I believe in the woman’s keeping her self-respect just as I believe in the man’s doing so. I believe in her rights just as much as I believe in the man’s, and indeed a little more; and I regard marriage as a partnership in which each partner is in honor bound to think of the rights of the other as well as of his or her own. But I think that the duties are even more important than the rights; and in the long run I think that the reward is ampler and greater for duty well done than for the insistence upon individual rights, necessary though this, too, must often be. Your duty is hard, your responsibility great; but greatest of all is your reward. I do not pity you in the least. On the contrary, I feel respect and admiration for you.

Into the woman’s keeping is committed the destiny of the generations to come after us. In bringing up your children you mothers must remember that while it is essential to be loving and tender it is no less essential to be wise and firm. Foolishness and affection must not be treated as interchangeable terms; and besides training your sons and daughters in the softer and milder virtues you must seek to give them those stern and hardy qualities which in after life they will surely need. Some children will go wrong in spite of the best training; and some will go right even when their surroundings are most unfortunate; nevertheless an immense amount depends upon the family training. If you mothers through weakness bring up your sons to be selfish and to think only of themselves, you will be responsible for much sadness among the women who are to be their wives in the future. If you let your daughters grow up idle, perhaps under the mistaken impression that as you yourselves have had to work hard they shall know only enjoyment, you are preparing them to be useless to others and burdens to themselves. Teach boys and girls alike that they are not to look forward to lives spent in avoiding difficulties but to lives spent in overcoming difficulties. Teach them that work, for themselves and also for others, is not a curse but a blessing; seek to make them happy, to make them enjoy life, but seek also to make them face life with the steadfast resolution to wrest success from labor and adversity, and to do their whole duty before God and to man. Surely she who can thus train her sons and her daughters is thrice fortunate among women.

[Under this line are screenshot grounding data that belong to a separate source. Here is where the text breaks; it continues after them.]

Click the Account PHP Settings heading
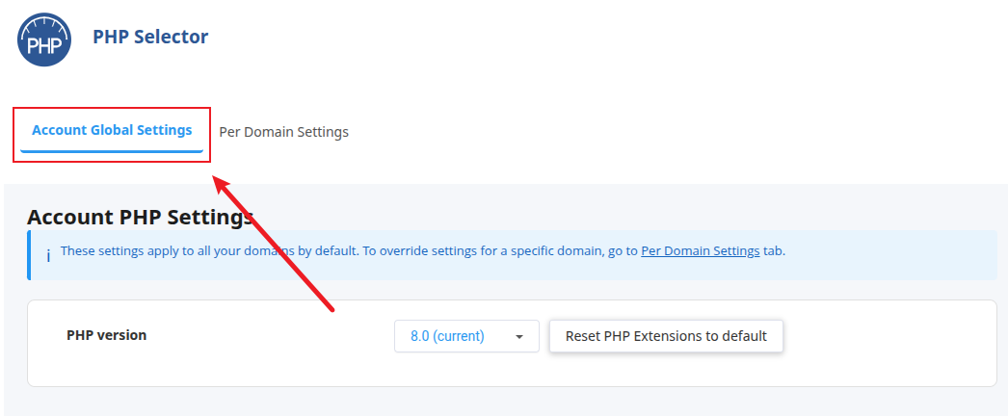1008x416 pixels. point(140,217)
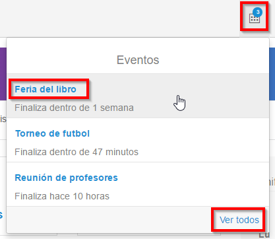Click 'Finaliza hace 10 horas' text
This screenshot has height=239, width=275.
tap(62, 196)
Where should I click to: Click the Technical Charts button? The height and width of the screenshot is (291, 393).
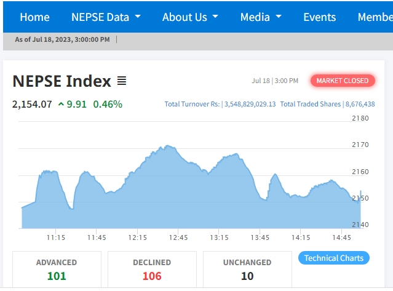click(x=334, y=258)
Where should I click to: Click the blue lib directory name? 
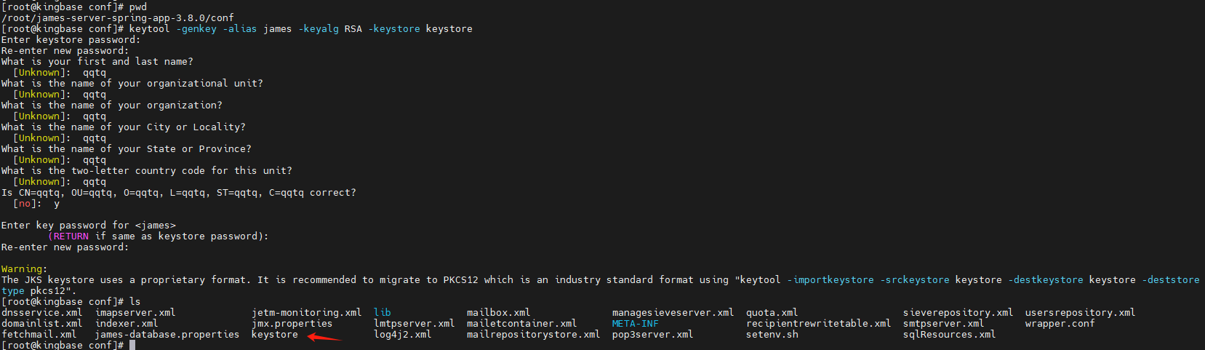click(x=382, y=313)

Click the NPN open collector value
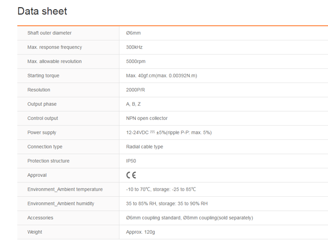point(147,118)
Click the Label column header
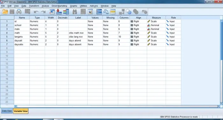This screenshot has width=223, height=120. coord(78,18)
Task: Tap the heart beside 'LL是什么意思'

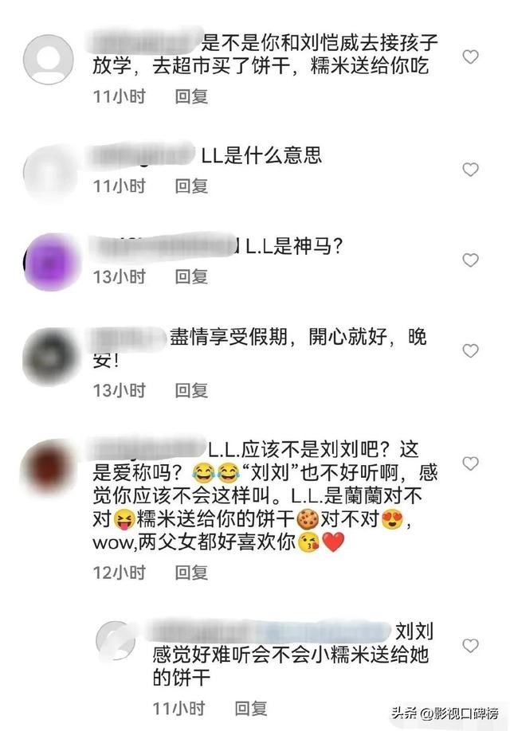Action: click(x=470, y=170)
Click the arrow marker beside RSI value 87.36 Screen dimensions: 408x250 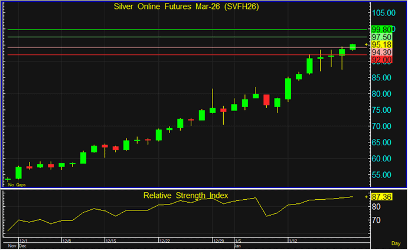[x=366, y=196]
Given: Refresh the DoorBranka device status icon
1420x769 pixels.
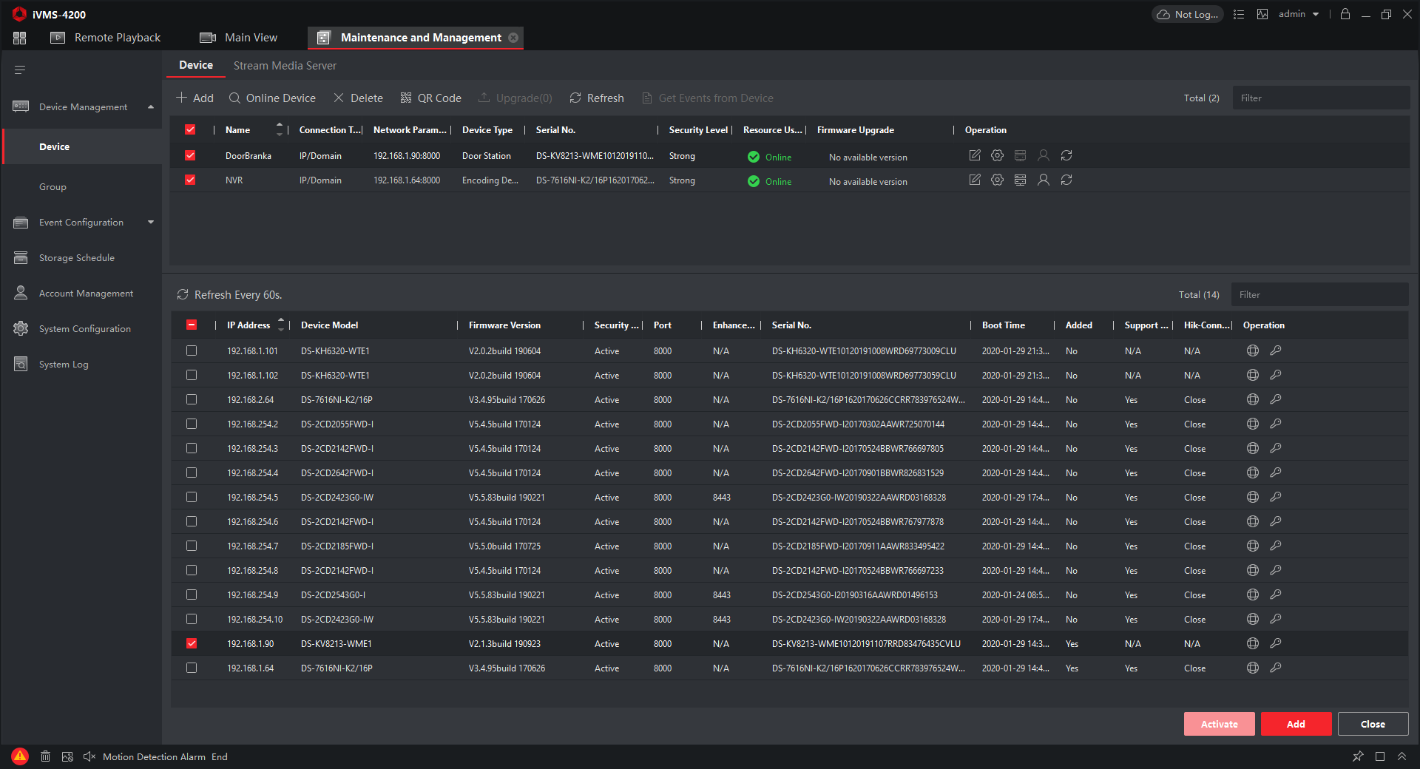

There are many good people who are denied the supreme blessing of children, and for these we have the respect and sympathy always due to those who, from no fault of their own, are denied any of the other great blessings of life. But the man or woman who deliberately foregoes these blessings, whether from viciousness, coldness, shallow-heartedness, self-indulgence, or mere failure to appreciate aright the difference between the all-important and the unimportant—why, such a creature merits contempt as hearty as any visited upon the soldier who runs away in battle, or upon the man who refuses to work for the support of those dependent upon him, and who though able-bodied is yet content to eat in idleness the bread which others provide.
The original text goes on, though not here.